Saturday, January 21, 2006

Area Strawbridges Closing

In today's Inky, Business section, p. E5 ("7 anchor stores in malls will close" by Bob Fernandez). Federated Department Stores will be closing 7 Strawbridges stores in Pennsylvania, New Jersey, and Delaware by mid-March. The stores are in the following malls: Cherry Hill, Christiana, Deptford, Montgomery Mall (North Wales), Oxford Valley, Springfield (Delaware Co), Willow Grove Park.

This is never good news for the areas affected. Anchor stores aren't easy to find and an empty hole that size in a retail area looks bad. What does this have to do with politics? A politician or candidate who can claim, with some believability, to have brokered a deal with a new anchor has a nice bullet point to put on mailers and to make in debates. Challengers can make a big deal out of an incumbent's inability to have filled the space. This is solely my opinion, though.

2 comments:

Anonymous said...

Jane,

You bring up and interesting point worth exploring: Can politicians broker deals to bring retail outlets to malls? The answer is a resounding "yes." They do it all the time with tax incentives.

"Should" they broker deals is a more interesting question. There is a catch, and you have to be careful what you wish for.
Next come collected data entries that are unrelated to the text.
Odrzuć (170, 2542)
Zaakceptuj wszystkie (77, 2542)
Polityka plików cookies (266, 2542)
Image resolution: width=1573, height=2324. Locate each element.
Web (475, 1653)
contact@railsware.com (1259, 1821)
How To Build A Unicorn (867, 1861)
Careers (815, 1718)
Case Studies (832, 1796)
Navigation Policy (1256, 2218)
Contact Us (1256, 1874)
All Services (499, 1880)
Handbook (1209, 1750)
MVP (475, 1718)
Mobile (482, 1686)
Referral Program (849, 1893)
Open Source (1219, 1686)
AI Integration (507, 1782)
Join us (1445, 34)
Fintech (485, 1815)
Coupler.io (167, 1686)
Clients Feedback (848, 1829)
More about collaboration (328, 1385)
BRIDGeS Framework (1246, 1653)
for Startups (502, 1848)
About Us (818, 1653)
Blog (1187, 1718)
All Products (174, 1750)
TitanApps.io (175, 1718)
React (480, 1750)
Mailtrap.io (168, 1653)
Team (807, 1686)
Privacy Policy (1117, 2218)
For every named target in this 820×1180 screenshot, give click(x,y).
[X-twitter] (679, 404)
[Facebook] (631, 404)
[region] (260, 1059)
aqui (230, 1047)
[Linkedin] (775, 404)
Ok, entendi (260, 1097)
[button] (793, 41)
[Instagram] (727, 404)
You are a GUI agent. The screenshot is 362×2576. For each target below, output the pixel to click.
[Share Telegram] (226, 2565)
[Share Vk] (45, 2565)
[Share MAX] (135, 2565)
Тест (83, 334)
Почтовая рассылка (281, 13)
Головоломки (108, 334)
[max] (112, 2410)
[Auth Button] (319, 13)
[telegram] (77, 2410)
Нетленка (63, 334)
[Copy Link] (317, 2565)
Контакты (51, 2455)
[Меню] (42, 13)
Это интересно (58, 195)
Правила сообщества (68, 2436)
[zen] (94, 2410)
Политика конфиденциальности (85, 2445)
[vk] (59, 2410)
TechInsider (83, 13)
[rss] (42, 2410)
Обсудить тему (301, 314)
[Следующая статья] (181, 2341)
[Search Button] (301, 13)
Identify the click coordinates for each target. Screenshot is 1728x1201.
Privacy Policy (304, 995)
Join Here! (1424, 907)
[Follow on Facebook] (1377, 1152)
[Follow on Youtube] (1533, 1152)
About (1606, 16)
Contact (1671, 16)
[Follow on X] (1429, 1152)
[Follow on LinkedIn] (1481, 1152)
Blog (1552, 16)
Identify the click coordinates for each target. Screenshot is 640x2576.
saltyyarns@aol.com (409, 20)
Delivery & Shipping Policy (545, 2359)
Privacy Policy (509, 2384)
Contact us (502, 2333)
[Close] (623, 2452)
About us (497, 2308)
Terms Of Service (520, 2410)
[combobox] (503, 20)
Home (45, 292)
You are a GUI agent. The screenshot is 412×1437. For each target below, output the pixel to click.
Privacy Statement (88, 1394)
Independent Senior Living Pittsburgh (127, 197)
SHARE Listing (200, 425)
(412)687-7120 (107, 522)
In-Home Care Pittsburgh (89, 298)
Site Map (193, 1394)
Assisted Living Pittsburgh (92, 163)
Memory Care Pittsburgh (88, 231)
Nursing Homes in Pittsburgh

As an example, taxpayers might not applaud the idea of giving hundreds of thousands of dollars in tax credits to huge department-store chains to serve as a mall's anchor. Yet, "payola" or "corporate welfare" for department stores is a fair issue to explore.

Here's why.

Anchors create create permanent jobs, many of which are practically guaranteed to local people. Additionally, you generate additional sales tax, wage tax, and business privilege tax. However, many of the jobs end up being low-paying jobs -- not the kind that many progressives feel is a living wage.

Two years ago, AAA decided to move its headquarters from Philadelphia to Wilmington, DE. Pennsylvania lost over 400 jobs because Wilmington and Delaware officials played the game and offered $7 million to lure them. If it sounds like Art Model and sports welfare, it ain't far off.

You can't force businesses to stay in business, and they often play one city against another, one state against another.

Ultimately, a pro-business attitude and a competitive business tax structure is the only way you can encourage them to come to town.

As a real estate agent, I can tell you that companies will start leasing space in Philadelphia -- as an example -- when we reduce or, better yet, eliminate the Draconian wage and business privilege taxes.

John Featherman
Republican Candidate, US Senate-PA
www.featherman.com

AboveAvgJane said...

John,

I wasn't thinking of tax incentives. I was thinking of NOT having a "pay to play" atmosphere where businesses are NOT required to fork over huge sums to local politicians just to do business in the area. I was thinking of working with public transit agencies to make sure that workers can get to and from their job so employers can count on a good reliable employee base, which may help with salaries. I was thinking of making sure the area is clean, safe, attractive, kept up, so that businesses would be interested in moving in -- curb appeal. I was thinking of a stable economic environment so a business moving in doesn't see an empty storefront every other store. Those things.